1. **Mean below threshold**: +0.27% < +0.5% decision boundary
2. **High variance**: 2× coefficient of variation suggests measurement uncertainty
3. **Phase 46A lesson**: Small positive signals can mask layout tax; require conservative threshold
4. **Reproducibility concern**: Wide spread in treatment group reduces confidence
### Why not NO-GO?
- Median improvement (+1.02%) is positive and above threshold
- No systematic regression pattern (just higher variance)
- Possibility of genuine small gain obscured by variance
## Health Check
**Status**: ✅ PASS
- Command: `make perf_observe` (1 run)
- Outcome: No crashes, assertions, or integrity failures
- Throughput (OBSERVE build): 48.27M ops/s (expected ~20% slower than FAST)
- Health profiles: Both C6_HEAVY and C7_SAFE passed
## Comparison with Phase 46A
| Aspect | Phase 46A (`always_inline`) | Phase 47 (PGO mode) |
|-------------------------|------------------------------|---------------------|
| **Hypothesis** | Inline hot function | Compile-time gates |
| **Expected gain** | +1~2% | +0.5~2.0% |
| **Actual mean** | -0.68% (NO-GO) | +0.27% (NEUTRAL) |
| **Actual median** | +0.17% | +1.02% |
| **Variance** | Similar to baseline | 2× baseline |
| **Binary size change** | None (inline ≈ non-inline) | Unknown (not measured) |
| **Lesson** | Layout tax real risk | Variance amplification risk |
### Key Insight
Both phases show **median-positive, mean-neutral** signals. This pattern suggests:
- Genuine micro-optimization present (median)

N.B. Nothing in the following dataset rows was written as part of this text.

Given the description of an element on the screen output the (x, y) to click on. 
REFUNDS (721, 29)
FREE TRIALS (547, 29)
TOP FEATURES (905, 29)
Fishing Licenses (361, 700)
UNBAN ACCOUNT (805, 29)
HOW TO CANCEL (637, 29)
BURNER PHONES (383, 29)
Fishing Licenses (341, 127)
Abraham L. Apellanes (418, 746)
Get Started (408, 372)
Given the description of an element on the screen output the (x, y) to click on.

- But layout tax or variance offsets mean improvement
- Conservative threshold (±0.5% mean) is justified
## Recommendations
### 1. Keep as Research Box (Current Status)

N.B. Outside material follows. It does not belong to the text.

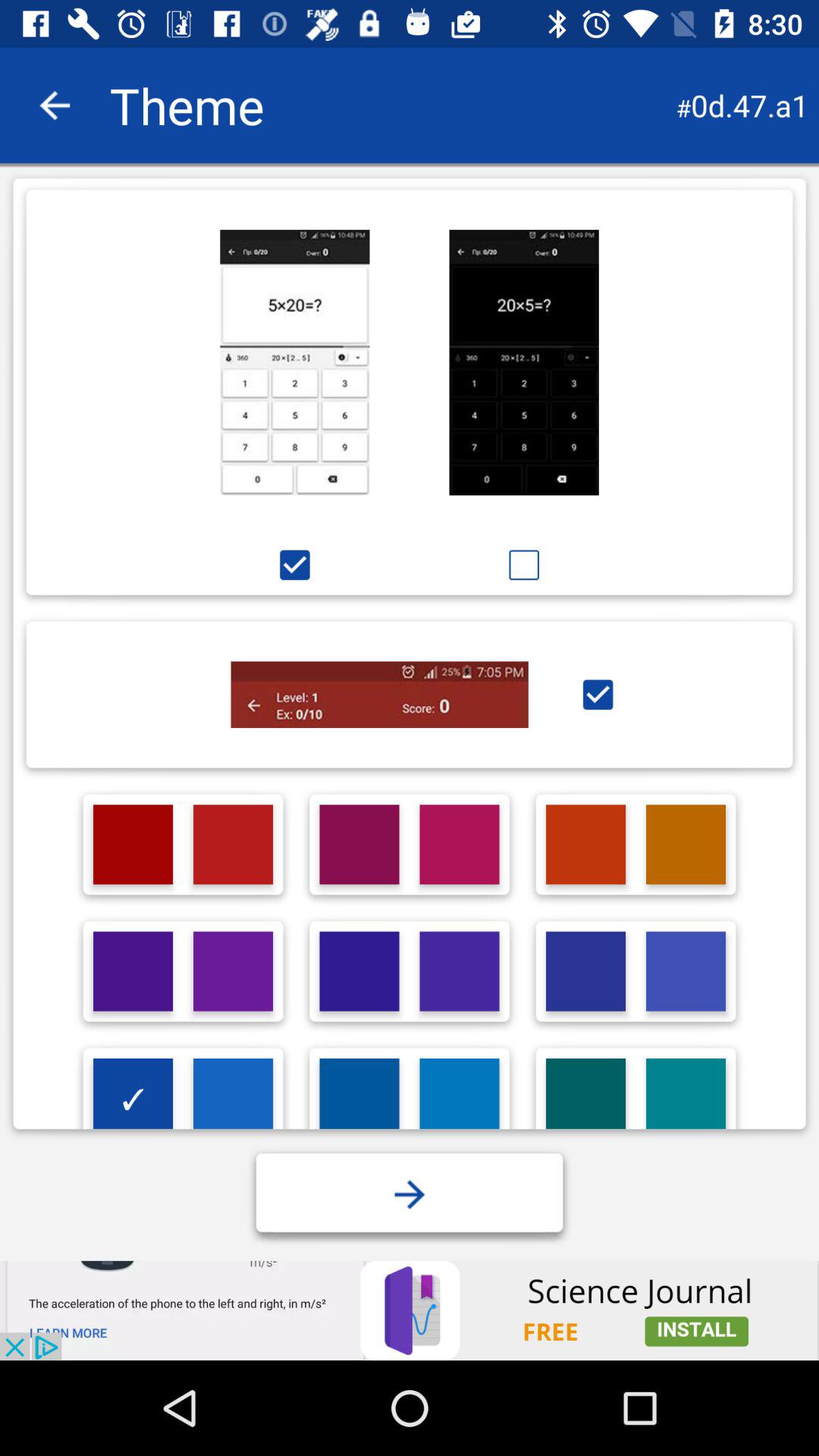
colour button (459, 844)
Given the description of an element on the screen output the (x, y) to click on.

- **Action**: Leave `bench_random_mixed_hakmem_fast_pgo` target in Makefile for future experiments
- **Rationale**: Median +1.02% suggests potential; may combine well with other optimizations
- **Do NOT**: Make default or promote to FAST standard build
### 2. Future Investigation (Optional)
If pursuing further:
1. **Increase sample size**: 20-30 runs to reduce variance noise
2. **Profile-guided analysis**: Check if variance correlates with:
- Cache miss patterns (`perf stat -e cache-misses`)
- Branch misprediction (`perf stat -e branch-misses`)
- TLB misses (`perf stat -e dTLB-load-misses`)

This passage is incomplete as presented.